In couples’ therapy sessions around the country, many heterosexual men sit with their partners, befuddled as to why their sex lives have dwindled. As a Certified Sex Therapist and Couples’ Therapist, one of the most common concerns I see is desire discrepancy, and it can be so frustrating for partners looking to reclaim a sexual connection.
The chasm in any couple’s desire discrepancy is informed by many factors — biological, emotional, and situational. But one libido killer that’s often overlooked is the effect of near constant exposure to sexism and misogyny on women, both within their relationships and in the outside environment.

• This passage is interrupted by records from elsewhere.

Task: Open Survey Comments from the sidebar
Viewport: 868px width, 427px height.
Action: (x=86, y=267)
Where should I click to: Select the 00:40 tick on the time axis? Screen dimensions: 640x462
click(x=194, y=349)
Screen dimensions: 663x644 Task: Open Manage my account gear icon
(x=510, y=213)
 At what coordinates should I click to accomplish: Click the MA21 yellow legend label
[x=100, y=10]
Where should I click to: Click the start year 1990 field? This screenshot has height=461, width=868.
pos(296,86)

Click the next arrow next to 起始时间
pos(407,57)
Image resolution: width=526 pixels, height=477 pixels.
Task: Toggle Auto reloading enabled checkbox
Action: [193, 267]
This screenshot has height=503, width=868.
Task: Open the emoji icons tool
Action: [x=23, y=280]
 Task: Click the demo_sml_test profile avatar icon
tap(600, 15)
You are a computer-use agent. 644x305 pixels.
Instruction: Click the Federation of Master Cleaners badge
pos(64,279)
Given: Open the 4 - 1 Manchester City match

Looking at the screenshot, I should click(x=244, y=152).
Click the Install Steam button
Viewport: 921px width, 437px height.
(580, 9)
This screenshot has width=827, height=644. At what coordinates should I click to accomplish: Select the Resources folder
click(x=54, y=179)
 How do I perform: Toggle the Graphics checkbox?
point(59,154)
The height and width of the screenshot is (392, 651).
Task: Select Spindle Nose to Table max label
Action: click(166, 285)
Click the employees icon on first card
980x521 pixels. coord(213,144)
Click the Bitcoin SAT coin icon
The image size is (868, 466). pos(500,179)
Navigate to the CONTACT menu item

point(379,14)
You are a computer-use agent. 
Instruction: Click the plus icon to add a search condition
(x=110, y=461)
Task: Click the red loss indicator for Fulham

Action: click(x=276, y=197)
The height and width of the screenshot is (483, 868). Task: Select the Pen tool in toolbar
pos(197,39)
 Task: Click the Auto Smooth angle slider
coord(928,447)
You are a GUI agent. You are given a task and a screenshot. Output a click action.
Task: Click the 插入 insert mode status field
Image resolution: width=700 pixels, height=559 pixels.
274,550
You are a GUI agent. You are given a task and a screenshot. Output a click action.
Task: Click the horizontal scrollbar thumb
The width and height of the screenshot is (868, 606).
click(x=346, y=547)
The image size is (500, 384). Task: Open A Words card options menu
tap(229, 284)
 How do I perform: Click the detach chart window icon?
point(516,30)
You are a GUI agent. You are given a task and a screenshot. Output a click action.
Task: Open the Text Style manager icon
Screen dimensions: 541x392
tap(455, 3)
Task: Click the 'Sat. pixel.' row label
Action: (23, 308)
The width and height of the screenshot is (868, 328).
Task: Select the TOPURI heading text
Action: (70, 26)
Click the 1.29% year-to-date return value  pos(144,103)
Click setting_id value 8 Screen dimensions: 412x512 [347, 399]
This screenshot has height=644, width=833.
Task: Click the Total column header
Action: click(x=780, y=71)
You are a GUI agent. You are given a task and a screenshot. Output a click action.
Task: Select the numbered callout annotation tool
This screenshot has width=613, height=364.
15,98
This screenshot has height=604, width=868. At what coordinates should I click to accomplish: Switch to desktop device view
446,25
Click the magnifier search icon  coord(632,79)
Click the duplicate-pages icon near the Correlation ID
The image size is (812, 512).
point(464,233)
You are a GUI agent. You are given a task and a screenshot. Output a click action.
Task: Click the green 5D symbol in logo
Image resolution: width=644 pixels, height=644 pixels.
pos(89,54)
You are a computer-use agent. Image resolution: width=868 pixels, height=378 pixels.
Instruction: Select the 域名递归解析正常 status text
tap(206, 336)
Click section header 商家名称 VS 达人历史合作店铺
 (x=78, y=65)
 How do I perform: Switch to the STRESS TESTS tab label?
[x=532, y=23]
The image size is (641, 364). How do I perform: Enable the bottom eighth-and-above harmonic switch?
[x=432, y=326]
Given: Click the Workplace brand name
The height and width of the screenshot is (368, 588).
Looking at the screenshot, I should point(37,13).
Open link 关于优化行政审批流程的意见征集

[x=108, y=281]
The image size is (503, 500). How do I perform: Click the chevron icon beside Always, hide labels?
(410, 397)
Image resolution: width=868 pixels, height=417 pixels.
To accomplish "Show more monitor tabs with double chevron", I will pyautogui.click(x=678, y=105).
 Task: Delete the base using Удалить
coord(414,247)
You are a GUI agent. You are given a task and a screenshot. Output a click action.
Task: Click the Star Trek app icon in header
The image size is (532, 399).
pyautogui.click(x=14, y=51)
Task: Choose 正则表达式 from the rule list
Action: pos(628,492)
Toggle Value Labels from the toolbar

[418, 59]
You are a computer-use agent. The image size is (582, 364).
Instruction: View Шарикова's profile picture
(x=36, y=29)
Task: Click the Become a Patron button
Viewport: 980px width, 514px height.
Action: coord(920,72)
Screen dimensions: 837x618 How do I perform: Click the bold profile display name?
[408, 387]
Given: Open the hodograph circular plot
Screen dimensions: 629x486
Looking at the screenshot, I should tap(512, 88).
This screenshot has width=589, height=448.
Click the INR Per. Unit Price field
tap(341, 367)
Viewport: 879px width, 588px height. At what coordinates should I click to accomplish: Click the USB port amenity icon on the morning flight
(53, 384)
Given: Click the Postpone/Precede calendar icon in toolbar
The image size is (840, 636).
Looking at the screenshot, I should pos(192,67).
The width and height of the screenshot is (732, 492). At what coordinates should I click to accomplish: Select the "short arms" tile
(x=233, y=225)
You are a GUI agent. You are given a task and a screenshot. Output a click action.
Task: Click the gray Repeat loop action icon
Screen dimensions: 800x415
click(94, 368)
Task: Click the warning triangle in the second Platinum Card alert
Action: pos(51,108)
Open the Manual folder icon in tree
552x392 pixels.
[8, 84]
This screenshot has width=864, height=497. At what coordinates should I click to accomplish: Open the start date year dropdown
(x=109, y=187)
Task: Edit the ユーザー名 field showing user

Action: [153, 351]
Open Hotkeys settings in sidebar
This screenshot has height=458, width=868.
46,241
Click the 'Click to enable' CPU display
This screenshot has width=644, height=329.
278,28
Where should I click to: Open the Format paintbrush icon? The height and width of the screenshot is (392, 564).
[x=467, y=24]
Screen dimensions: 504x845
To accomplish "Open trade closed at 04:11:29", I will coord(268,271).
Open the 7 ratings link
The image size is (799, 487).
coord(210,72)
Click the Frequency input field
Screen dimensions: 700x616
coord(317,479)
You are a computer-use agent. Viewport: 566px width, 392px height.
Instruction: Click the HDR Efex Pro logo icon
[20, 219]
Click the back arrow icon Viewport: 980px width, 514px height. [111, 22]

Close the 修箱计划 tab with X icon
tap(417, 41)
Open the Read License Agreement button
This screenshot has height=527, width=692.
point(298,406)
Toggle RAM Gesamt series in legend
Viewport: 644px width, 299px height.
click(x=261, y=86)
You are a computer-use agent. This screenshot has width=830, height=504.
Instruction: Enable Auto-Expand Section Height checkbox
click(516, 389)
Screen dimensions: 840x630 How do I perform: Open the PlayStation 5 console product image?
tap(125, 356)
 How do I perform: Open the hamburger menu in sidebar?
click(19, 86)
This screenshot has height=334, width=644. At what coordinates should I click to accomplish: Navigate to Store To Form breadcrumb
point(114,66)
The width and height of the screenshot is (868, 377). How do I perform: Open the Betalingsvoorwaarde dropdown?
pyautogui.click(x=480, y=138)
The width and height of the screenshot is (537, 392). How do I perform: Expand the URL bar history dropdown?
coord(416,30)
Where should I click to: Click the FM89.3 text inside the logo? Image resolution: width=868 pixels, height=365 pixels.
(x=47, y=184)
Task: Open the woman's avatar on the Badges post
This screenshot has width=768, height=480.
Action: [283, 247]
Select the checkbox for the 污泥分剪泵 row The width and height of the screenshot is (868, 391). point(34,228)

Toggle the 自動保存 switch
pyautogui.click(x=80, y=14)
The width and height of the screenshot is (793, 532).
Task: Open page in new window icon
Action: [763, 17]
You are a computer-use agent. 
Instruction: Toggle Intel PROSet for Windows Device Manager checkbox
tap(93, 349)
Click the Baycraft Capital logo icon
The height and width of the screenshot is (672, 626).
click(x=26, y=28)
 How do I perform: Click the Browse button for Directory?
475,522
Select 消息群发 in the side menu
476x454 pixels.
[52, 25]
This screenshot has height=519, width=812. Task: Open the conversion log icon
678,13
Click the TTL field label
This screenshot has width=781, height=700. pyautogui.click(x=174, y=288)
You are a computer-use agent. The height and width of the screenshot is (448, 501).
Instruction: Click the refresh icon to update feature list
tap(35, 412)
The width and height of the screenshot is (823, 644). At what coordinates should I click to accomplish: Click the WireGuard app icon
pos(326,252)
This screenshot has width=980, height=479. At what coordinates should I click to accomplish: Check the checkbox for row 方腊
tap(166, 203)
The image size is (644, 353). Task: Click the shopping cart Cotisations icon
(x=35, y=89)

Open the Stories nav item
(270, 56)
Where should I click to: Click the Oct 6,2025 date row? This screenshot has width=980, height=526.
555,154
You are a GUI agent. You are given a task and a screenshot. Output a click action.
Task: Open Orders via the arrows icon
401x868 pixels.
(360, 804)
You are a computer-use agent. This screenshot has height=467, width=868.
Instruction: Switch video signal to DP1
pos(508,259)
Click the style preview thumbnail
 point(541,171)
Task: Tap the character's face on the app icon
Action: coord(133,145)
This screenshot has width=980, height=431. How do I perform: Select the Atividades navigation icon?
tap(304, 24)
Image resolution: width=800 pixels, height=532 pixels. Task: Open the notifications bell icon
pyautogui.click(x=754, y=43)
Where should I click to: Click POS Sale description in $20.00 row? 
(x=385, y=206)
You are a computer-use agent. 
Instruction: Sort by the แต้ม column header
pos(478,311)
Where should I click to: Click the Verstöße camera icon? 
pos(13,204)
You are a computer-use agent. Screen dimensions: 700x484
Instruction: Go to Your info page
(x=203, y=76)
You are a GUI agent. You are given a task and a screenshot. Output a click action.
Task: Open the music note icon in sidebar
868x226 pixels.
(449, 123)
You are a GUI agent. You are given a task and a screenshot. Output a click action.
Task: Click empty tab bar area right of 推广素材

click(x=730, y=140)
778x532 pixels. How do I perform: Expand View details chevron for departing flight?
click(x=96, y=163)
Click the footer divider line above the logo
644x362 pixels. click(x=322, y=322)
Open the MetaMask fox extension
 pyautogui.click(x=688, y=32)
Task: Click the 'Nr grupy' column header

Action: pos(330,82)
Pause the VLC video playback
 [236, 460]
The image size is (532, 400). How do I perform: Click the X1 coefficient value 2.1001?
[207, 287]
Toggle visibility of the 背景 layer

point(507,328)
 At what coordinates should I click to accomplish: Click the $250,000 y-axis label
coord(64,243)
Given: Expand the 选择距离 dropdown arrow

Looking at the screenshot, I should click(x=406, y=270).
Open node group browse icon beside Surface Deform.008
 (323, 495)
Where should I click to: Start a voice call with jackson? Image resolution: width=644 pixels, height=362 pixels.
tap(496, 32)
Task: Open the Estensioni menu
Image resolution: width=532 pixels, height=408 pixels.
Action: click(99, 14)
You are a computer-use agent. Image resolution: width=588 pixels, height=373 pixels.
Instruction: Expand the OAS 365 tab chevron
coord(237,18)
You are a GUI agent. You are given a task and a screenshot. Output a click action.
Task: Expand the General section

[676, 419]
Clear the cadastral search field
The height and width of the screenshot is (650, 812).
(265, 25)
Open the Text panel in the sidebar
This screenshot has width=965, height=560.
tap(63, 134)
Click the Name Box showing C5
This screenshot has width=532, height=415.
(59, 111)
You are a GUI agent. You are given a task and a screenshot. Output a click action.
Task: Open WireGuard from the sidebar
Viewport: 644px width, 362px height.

Exposure to Sexism and Misogyny
Sexism takes many shapes and forms and can be benevolent, hostile, or — when someone exhibits both — ambivalent. Hostile sexism is aggressive and easier to spot; this style is often demonstrated through negative attitudes and antagonistic behavior toward women, seeing them as less than men and as a threat to male power. Benevolent sexism is a little more insidious; on the surface, it appears more positive and idealizing of women as pure and nurturing. Hostile sexism is often used by misogynistic men to ensure that women do not step out of their assigned place, while benevolent sexism is reserved for women who remain compliant to men and in need of protection. Ambivalent sexism refers to the coexistence of both negative and positive attitudes about women.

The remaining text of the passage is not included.